> _Work instruction_
The data below should be restated word for word, with every picture omitted.

> _Information given_
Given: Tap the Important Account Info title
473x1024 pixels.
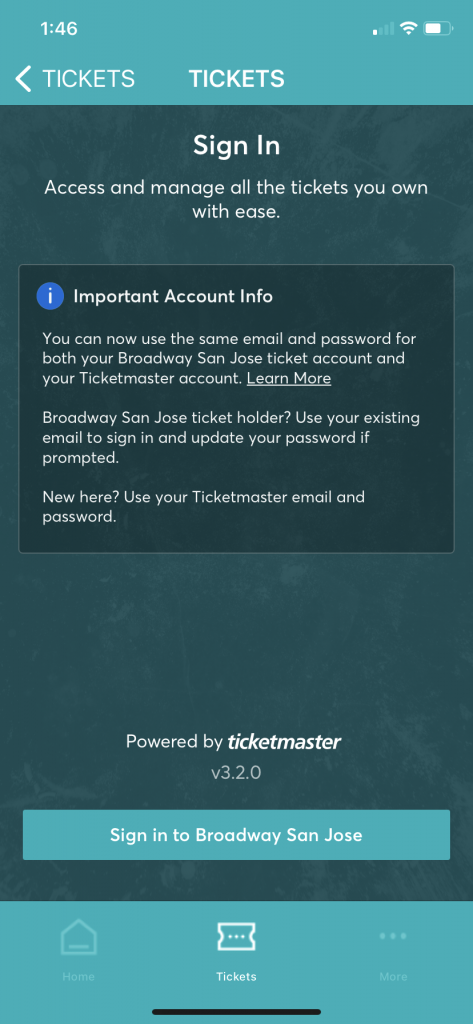Looking at the screenshot, I should [173, 296].
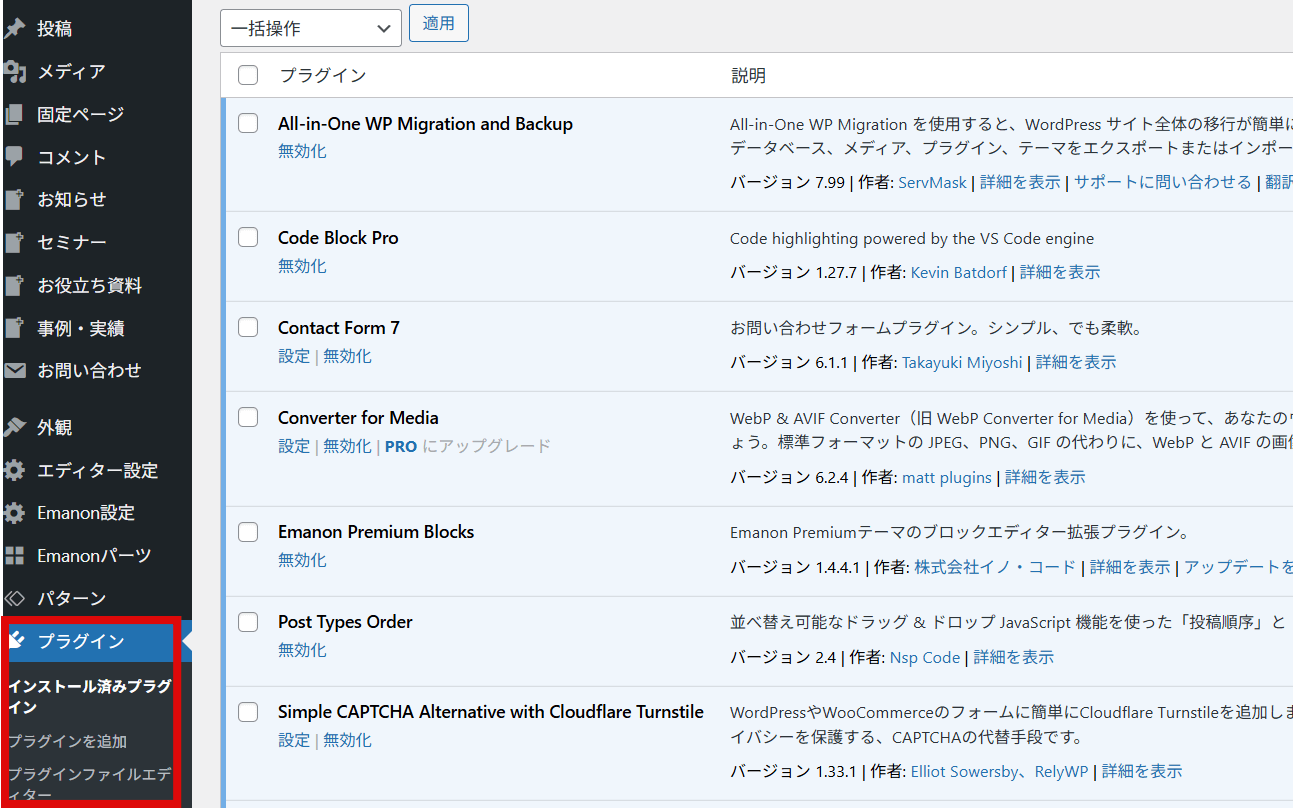Click the gear icon beside Emanon設定
1293x809 pixels.
click(14, 513)
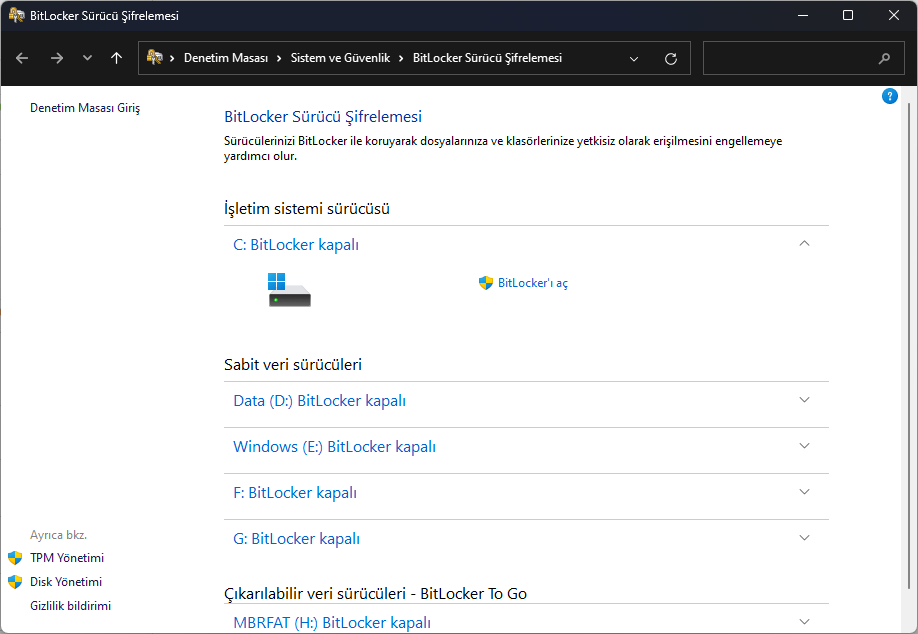Click inside the search input field
The height and width of the screenshot is (634, 918).
790,58
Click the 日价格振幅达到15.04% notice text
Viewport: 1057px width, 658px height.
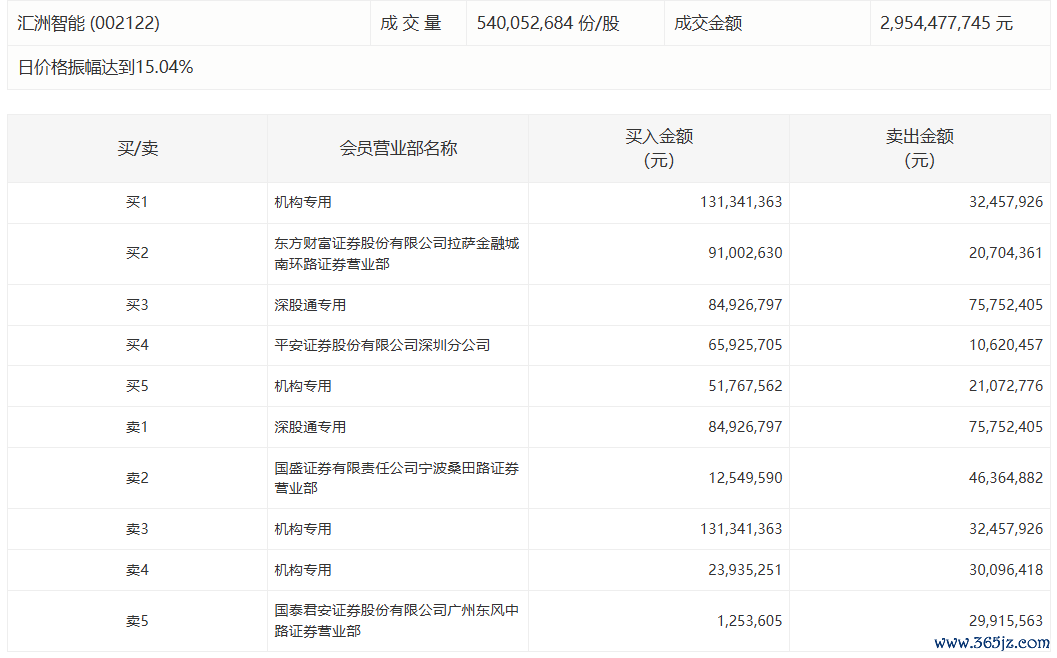click(x=106, y=68)

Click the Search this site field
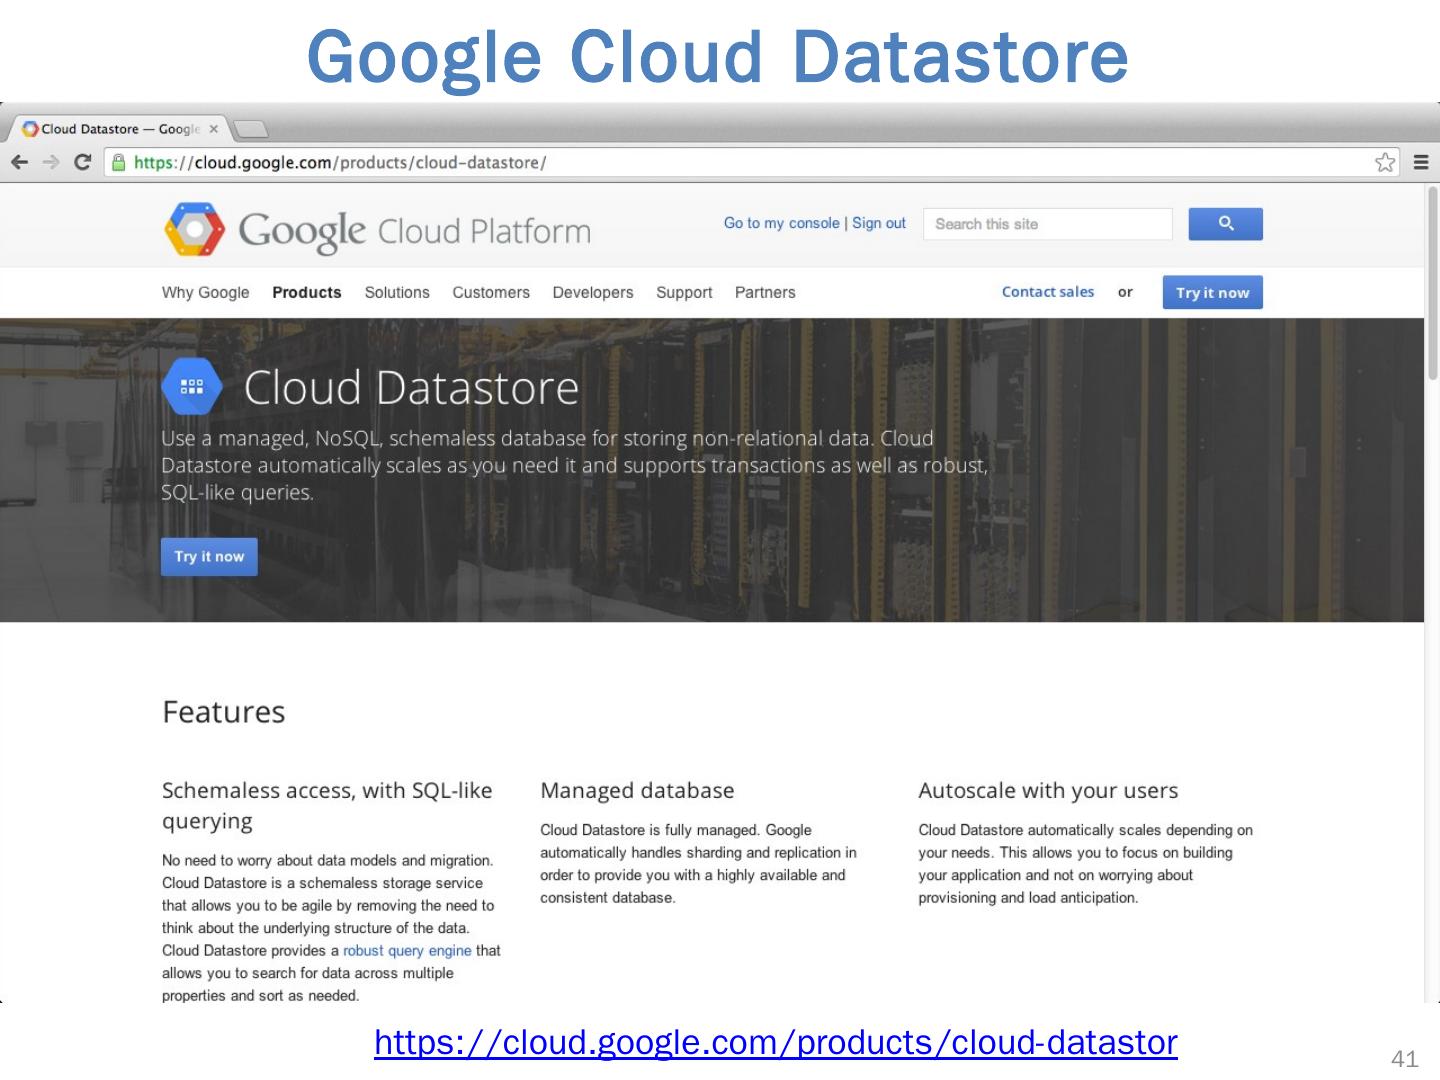coord(1046,224)
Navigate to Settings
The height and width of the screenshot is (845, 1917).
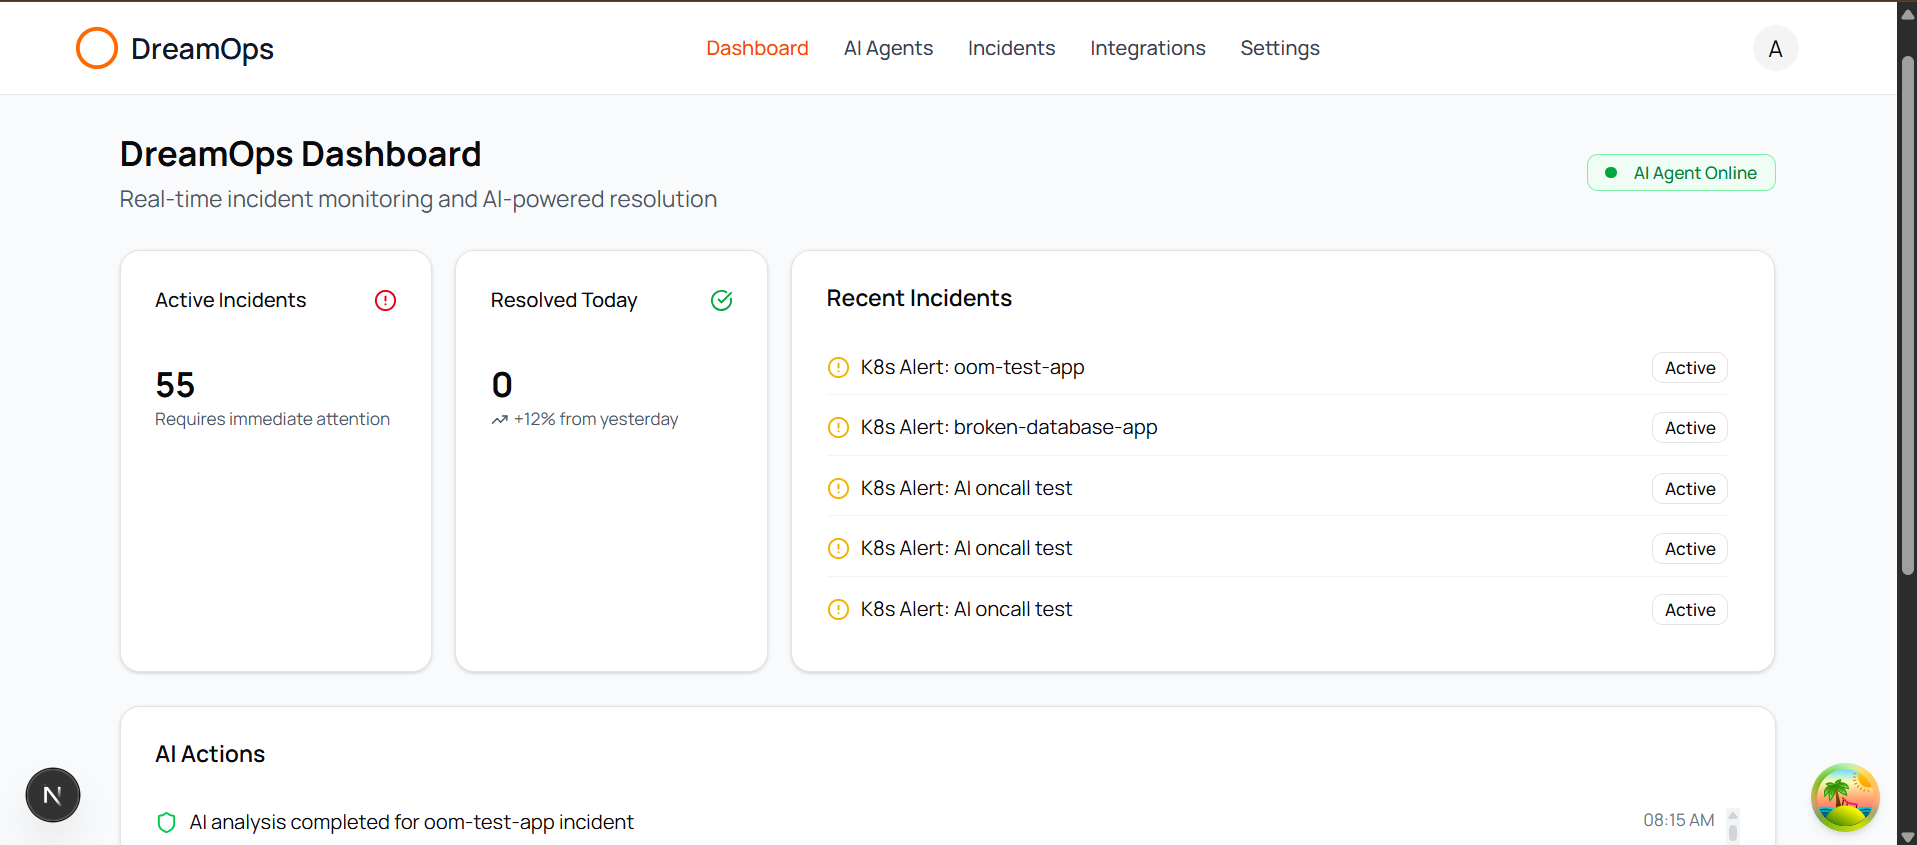pos(1279,48)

> _Solution to this exercise_
Given: Tap the Important Account Info title
473x1024 pixels.
Looking at the screenshot, I should [173, 296].
Click the gear icon beside Emanon設定
1293x809 pixels.
click(14, 513)
Click inside the search input field
The height and width of the screenshot is (634, 918).
790,58
Click the 日价格振幅达到15.04% notice text
Viewport: 1057px width, 658px height.
click(x=106, y=68)

Click the Search this site field
coord(1046,224)
Navigate to Settings
The height and width of the screenshot is (845, 1917).
pos(1279,48)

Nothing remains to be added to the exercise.